我已经制定了以下逻辑。最短运行:具有相同元素的原始数组的子数组。
// "A" is Array, p is length of a current run, q is global variable that stores lowest run length
procedure(){
while( i < sizeOfArray){
if(A[i]==A[i+1]){
//1.Increment a variable "p" to capture the length of run
//2. compare p and q and which ever is smaller , is saved into q
}else{
//3. What to do here ?
}
}
return q;
}
答案 0 :(得分:0)
我假设基于代码的“最短运行”意味着数组中所有数字相同的最短序列。下面的算法将找到最短行的最后一个索引。请注意,它会找到第一个最短的运行,因为有多个相同大小的运行。
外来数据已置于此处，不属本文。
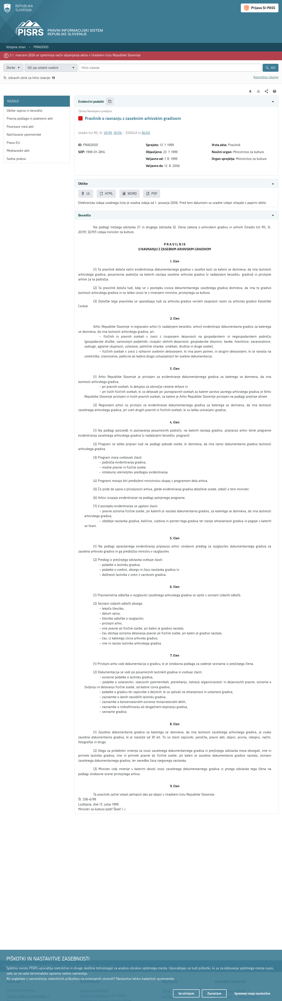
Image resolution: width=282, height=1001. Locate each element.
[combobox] (51, 68)
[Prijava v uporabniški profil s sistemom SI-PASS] (259, 8)
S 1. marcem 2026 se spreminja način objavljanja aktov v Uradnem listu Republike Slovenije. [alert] (75, 55)
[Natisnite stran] (275, 91)
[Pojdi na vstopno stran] (18, 12)
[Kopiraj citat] (110, 101)
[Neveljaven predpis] (80, 118)
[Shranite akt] (258, 91)
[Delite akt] (266, 91)
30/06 (117, 133)
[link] (16, 47)
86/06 (146, 133)
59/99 (108, 133)
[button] (176, 101)
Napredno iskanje (265, 77)
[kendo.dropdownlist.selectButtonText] (73, 68)
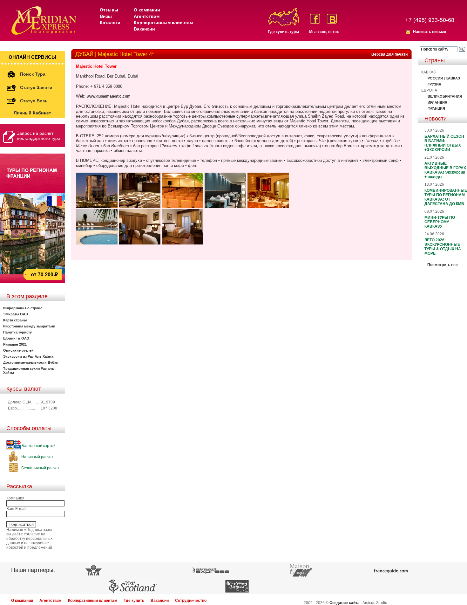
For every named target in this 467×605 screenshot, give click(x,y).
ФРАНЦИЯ (436, 108)
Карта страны (15, 320)
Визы (106, 16)
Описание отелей (18, 350)
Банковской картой (38, 445)
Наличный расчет (36, 457)
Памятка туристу (17, 332)
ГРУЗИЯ (434, 84)
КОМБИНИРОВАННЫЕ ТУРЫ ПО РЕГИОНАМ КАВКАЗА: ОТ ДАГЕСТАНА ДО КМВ (445, 197)
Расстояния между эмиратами (29, 326)
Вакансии (144, 28)
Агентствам (146, 16)
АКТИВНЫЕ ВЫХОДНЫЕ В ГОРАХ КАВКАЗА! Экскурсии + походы (445, 170)
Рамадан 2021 (15, 344)
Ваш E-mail (16, 508)
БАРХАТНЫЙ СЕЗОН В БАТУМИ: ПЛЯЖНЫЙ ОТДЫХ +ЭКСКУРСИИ (444, 143)
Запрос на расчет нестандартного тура (38, 136)
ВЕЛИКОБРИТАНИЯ (445, 96)
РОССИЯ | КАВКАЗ (444, 78)
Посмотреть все (442, 265)
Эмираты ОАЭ (15, 314)
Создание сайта (344, 603)
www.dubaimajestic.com (109, 96)
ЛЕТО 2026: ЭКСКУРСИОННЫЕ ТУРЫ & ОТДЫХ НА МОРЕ (442, 247)
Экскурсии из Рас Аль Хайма (28, 356)
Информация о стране (22, 308)
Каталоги (110, 22)
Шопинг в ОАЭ (16, 338)
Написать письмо (429, 32)
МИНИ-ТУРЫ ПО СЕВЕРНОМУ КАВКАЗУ (439, 222)
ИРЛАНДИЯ (437, 102)
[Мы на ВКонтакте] (332, 19)
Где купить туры (283, 32)
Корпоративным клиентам (163, 22)
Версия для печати (389, 54)
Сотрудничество (190, 600)
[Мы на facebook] (315, 19)
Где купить (134, 600)
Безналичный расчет (39, 468)
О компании (147, 9)
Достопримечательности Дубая (30, 362)
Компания (15, 498)
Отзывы (109, 9)
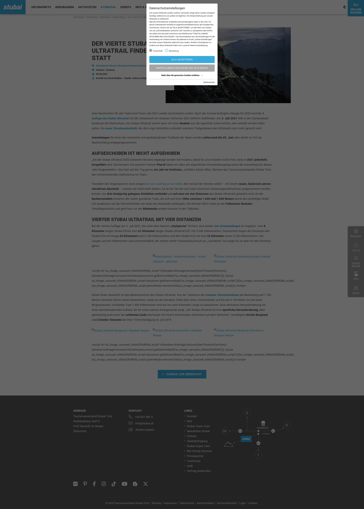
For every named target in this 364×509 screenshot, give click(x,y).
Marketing (174, 51)
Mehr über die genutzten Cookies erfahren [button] (180, 75)
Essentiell (158, 51)
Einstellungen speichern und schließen (182, 68)
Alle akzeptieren (182, 59)
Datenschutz (209, 82)
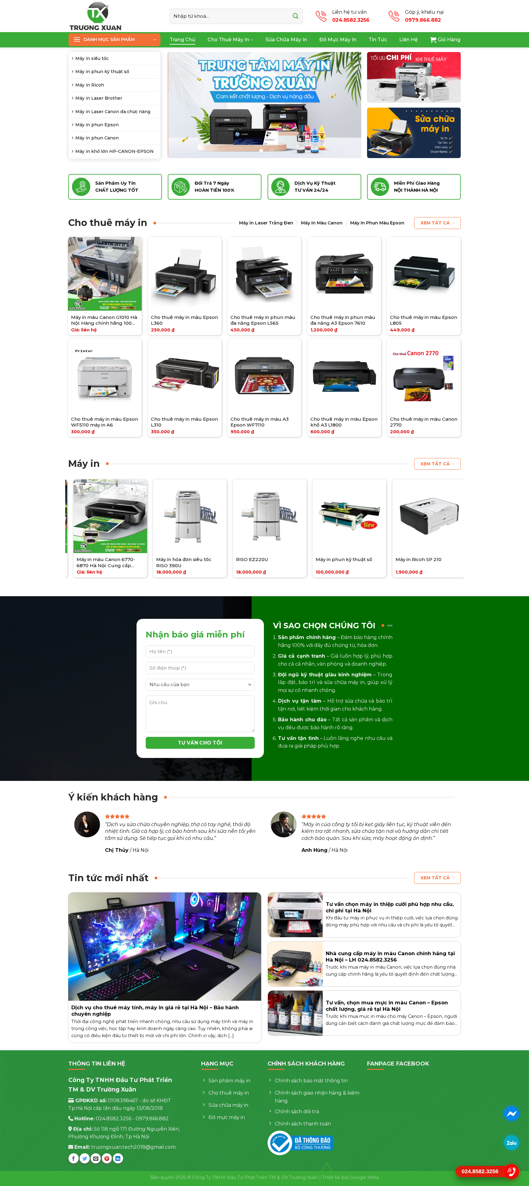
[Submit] (296, 16)
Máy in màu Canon (322, 223)
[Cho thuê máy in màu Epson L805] (424, 274)
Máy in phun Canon (97, 138)
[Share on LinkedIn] (118, 1158)
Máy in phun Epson (97, 124)
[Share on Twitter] (85, 1158)
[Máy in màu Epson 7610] (434, 516)
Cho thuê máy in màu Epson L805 (423, 320)
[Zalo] (511, 1143)
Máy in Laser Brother (98, 98)
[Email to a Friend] (96, 1158)
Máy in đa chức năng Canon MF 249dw (273, 562)
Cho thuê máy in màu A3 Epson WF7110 (260, 422)
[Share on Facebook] (74, 1158)
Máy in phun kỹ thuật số (102, 71)
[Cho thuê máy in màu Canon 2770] (424, 375)
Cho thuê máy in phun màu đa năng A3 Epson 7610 (342, 320)
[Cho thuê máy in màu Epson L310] (185, 375)
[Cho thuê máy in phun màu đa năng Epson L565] (264, 274)
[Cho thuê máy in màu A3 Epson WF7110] (264, 375)
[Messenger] (511, 1114)
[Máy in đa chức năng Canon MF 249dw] (275, 516)
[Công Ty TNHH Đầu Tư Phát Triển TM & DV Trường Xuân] (114, 16)
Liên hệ (408, 39)
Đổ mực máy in (337, 39)
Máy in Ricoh (89, 85)
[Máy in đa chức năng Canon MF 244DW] (195, 516)
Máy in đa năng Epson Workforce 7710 (347, 562)
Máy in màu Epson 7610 (428, 559)
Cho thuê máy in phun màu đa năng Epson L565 (263, 320)
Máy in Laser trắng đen (266, 223)
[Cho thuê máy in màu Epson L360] (185, 274)
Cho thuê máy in (228, 39)
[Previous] (179, 105)
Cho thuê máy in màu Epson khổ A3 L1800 (343, 422)
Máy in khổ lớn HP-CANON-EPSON (114, 151)
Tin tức (378, 39)
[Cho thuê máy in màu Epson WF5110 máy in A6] (105, 375)
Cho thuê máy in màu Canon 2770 (423, 422)
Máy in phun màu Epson (377, 223)
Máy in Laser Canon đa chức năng (112, 111)
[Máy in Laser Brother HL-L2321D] (115, 516)
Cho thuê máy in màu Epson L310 (184, 422)
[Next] (349, 105)
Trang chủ (182, 39)
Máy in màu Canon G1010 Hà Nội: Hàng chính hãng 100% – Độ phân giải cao (104, 320)
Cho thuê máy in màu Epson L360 (184, 320)
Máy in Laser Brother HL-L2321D (111, 562)
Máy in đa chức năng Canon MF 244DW (194, 562)
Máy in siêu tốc (92, 58)
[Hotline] (511, 1172)
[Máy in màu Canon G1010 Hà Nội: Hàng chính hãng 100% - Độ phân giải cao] (105, 274)
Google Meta (364, 1177)
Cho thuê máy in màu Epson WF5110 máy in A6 (104, 422)
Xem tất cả (435, 223)
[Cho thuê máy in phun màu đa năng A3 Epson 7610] (344, 274)
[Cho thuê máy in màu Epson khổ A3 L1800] (344, 375)
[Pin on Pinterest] (107, 1158)
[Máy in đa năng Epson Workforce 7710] (355, 516)
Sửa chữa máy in (286, 39)
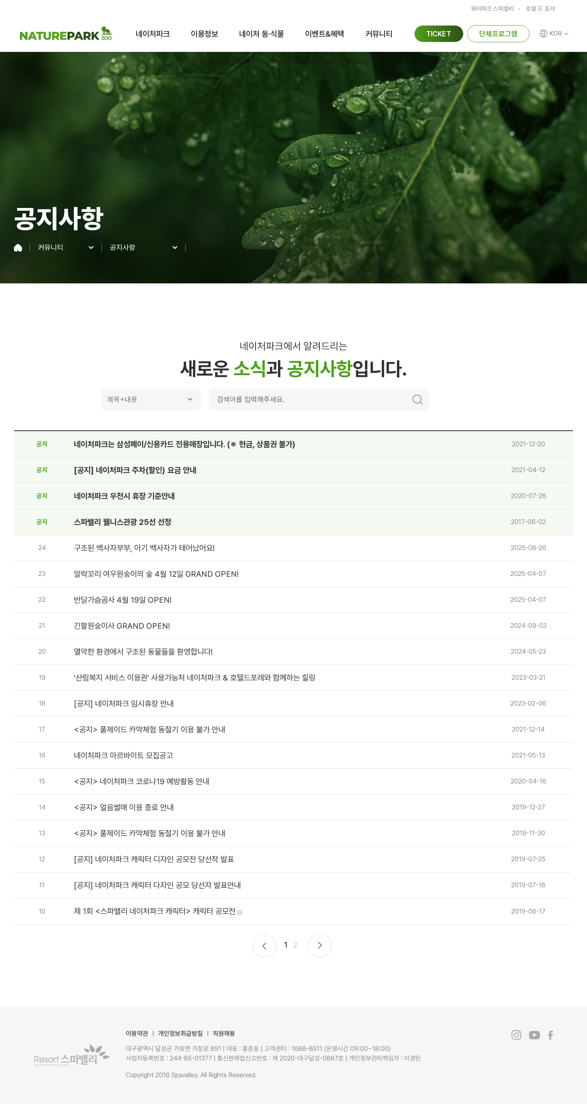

int A[10] = {1,1,1,1,2,2,2,3,3,3};
int q = INT_MAX, i = 0, p = 1, lastIndex = 0;
while( i != 9 ){ //10 is the size of the array
if(A[i]==A[i+1]){
++p;
}else{
if(p < q) {
q = p;
lastIndex = i;
}
p = 1; //reset p, the size of the run should be 1
}
i++;
}
return lastIndex;
请注意,要查找最短的运行,请在运行结束后比较p和q,以便在else语句中对它们进行比较。上面的例子返回6,其中A [6]是2,是最小运行的最后一个索引,大小为3。